The detection of H₂O₂ by 2′,7′-dichlorodihydrofluorescein diacetate (DCHF-DA), (Fig. 1A), in a cell-free system 1, 2 generated interest in the use of fluorescent probes to detect cell-derived oxidants. Shortly after publication of Keston and Brandt’s papers 1, 2, DCHF-DA was used as a detector of intracellular oxidants [3]. In these early studies, the acetate groups were hydrolyzed with base before adding to the cells [3]. Fluorescence was then detected in cell lysates [3]. Cell biologists did not use DCHF-DA to detect intracellular oxidants in live cells until 1983 when Bass demonstrated that DCHF-DA could be used with flow cytometry to detect oxidant formation by activated neutrophils [4]. Bass speculated that the probe diffuses into the cell, intracellular esterases hydrolyze the acetate groups, and the resulting 2′,7′-dichlorofluorescin (DCHF) then reacts with intracellular oxidants resulting in the observed fluorescence [4]. Since then, there have been numerous reports using DCHF-DA to measure intracellular oxidants. Much of this work has used flow cytometry 4, 5, 6 and cells capable of a respiratory burst, such as macrophages or polymorphonuclear leukocytes 4, 5, 6, 7. More recently, investigators have used DCHF-DA to study other cells, such as the endothelial cell 8, 9. Additional probes have also been introduced. Dihydrorhodamine 123 (DHR123), (Fig. 1B), is presumed to localize to mitochondria [10], whereas 5(and 6)-carboxy-2′,7′-dichlorodihydrofluorescein diacetate (5&6DH-DA), (Fig. 1B), is supposed to be retained in the cell better than DCHF, thereby yielding more fluorescence 11, 12.

Initially, three intracellular fluorescent probes (DCHF-DA, DHR123, and 5&6DH-DA) were used in our laboratory as a tool to detect intracellular oxidants formed during reoxygenation of anoxic endothelial cells 13, 14, 15, 16, 17. We speculated that the mitochondria would be a likely source of oxidants during reoxygenation [17] and attempted to use confocal microscopy with these fluorescent probes to detect mitochondria-derived species during reoxygenation. However, none of these probes gave a fluorescent signal that was significantly different than the room air controls. Subsequently, we found that dihydrofluorescein diacetate (HFLUOR-DA) readily imaged linear intracellular structures having the appearance of mitochondria during reoxygenation of the endothelium.
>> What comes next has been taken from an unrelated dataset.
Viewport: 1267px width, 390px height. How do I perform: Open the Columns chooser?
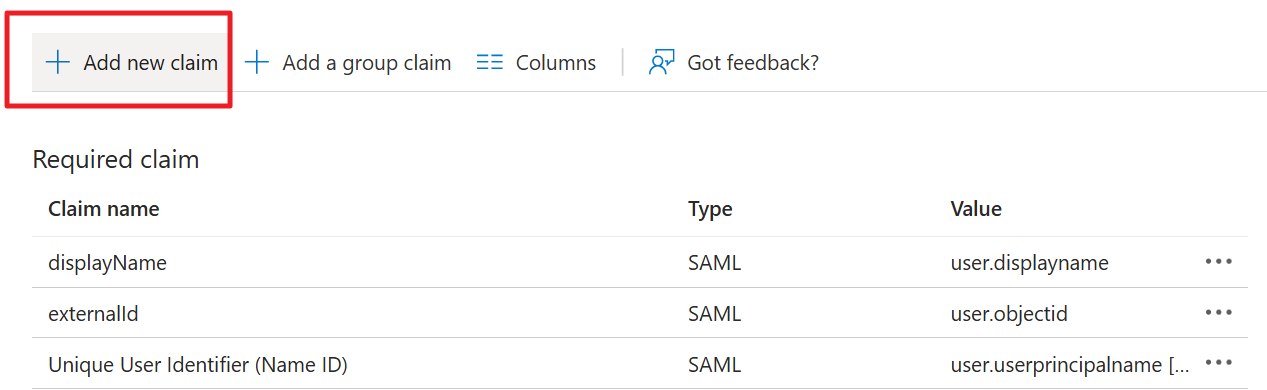pyautogui.click(x=536, y=62)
These findings indicate that HFLUOR-DA, first described as fluorescein in 1871, may be a useful tool for other investigators studying intracellular oxidants 18, 19.
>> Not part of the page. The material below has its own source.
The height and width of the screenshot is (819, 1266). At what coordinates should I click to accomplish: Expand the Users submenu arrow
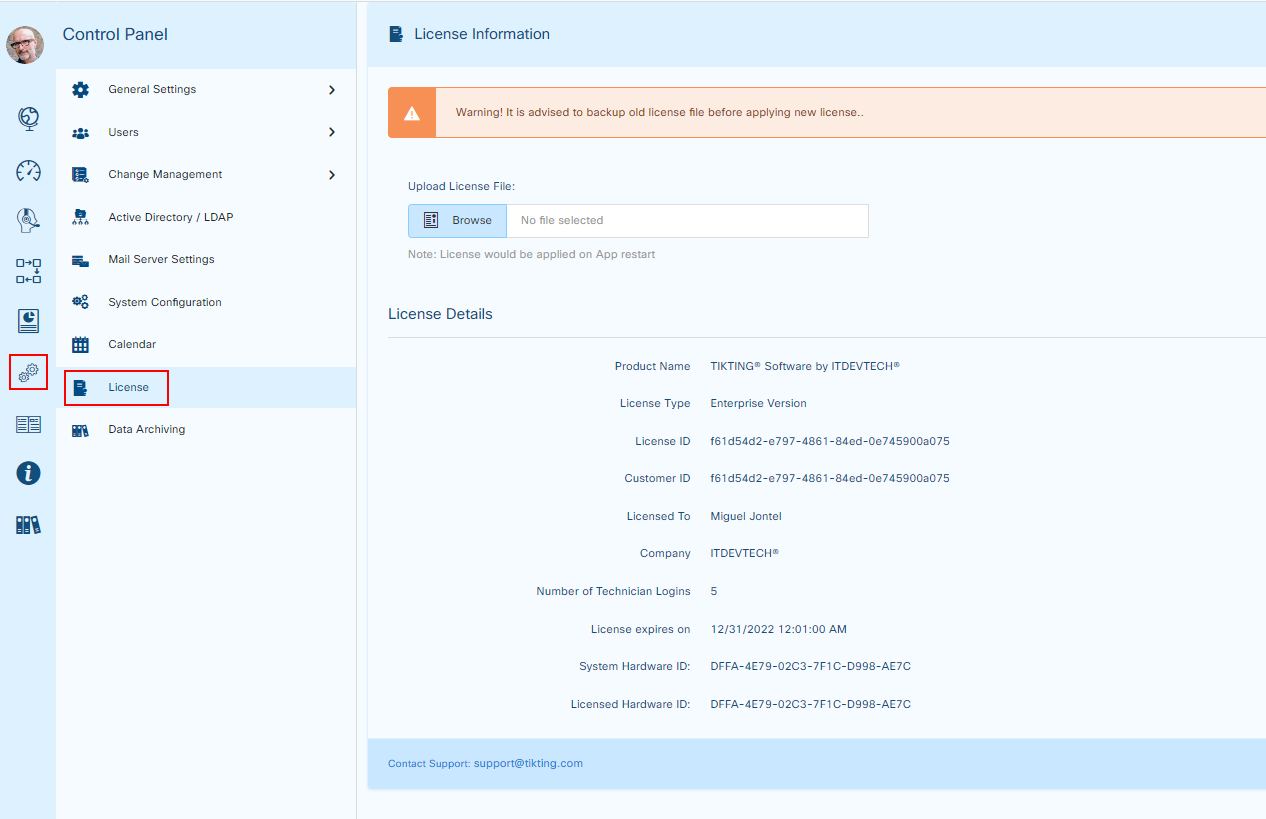[x=332, y=132]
The present study tests the hypothesis that HFLUOR-DA is superior for detecting intracellular oxidants by confocal microscopy because it is more reactive toward oxidants than the other three probes. Our results indicate that the superiority of HFLUOR-DA for imaging intracellular oxidants by confocal microscopy is not due simply to enhanced reactivity. We find that the reactivity of all four probes is very complex and each probe has a unique reactivity toward specific oxidizing species. Based on results reported here, it is no longer appropriate to think of these probes as detecting a specific species, such as H₂O₂ 6, 8, but rather as detectors of a broad range of oxidizing reactions that may be increased during intracellular oxidant stress [20]. One explanation for the increased fluorescence of HFLUOR-DA, compared with the other fluorescent probes, is a higher molar fluorescence. In addition, HFLUOR achieves higher intracellular concentrations than DCHF, thus more compound is available for oxidation to fluorescent species.